◆ **DATA TO EXAMINE**
*****
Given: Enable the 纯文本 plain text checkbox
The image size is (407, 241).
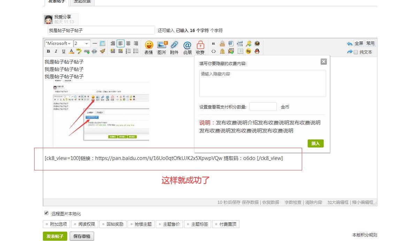Looking at the screenshot, I should (356, 52).
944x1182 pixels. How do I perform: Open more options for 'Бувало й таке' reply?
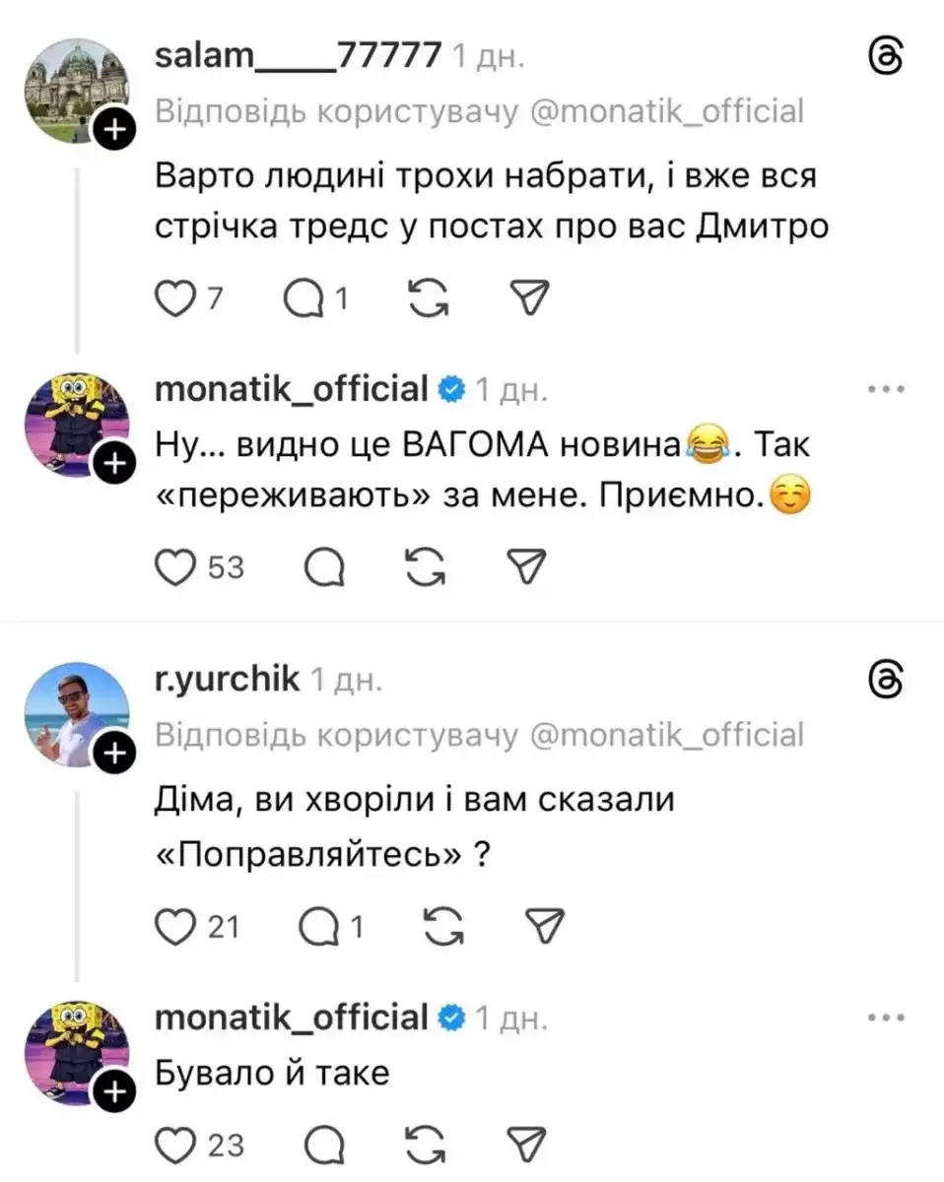pyautogui.click(x=884, y=1017)

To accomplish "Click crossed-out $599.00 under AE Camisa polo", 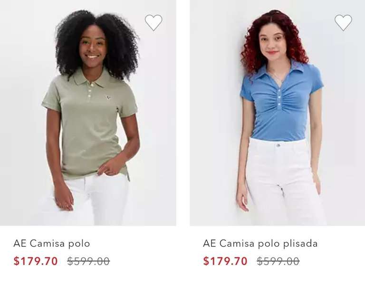I will click(88, 261).
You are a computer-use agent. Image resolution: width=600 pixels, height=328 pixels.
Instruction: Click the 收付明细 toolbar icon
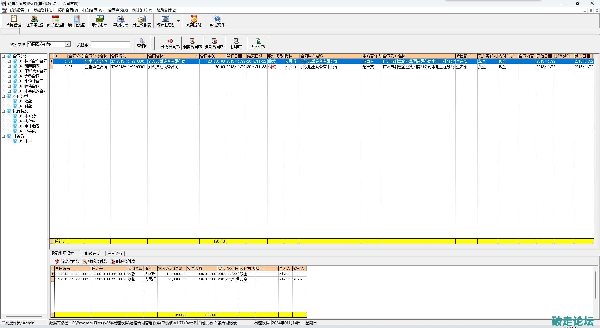coord(100,21)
*****
◆ **AIM OF THE TASK**
Reproduce word for word the lines from the one containing "You are a computer-use" through the end of the data, both ends kept. Drop the pictures.

◆ **ANSWER AREA**
You are a computer-use agent. Image resolution: width=600 pixels, height=328 pixels.
Instruction: Click the 收付明细 toolbar icon
coord(100,21)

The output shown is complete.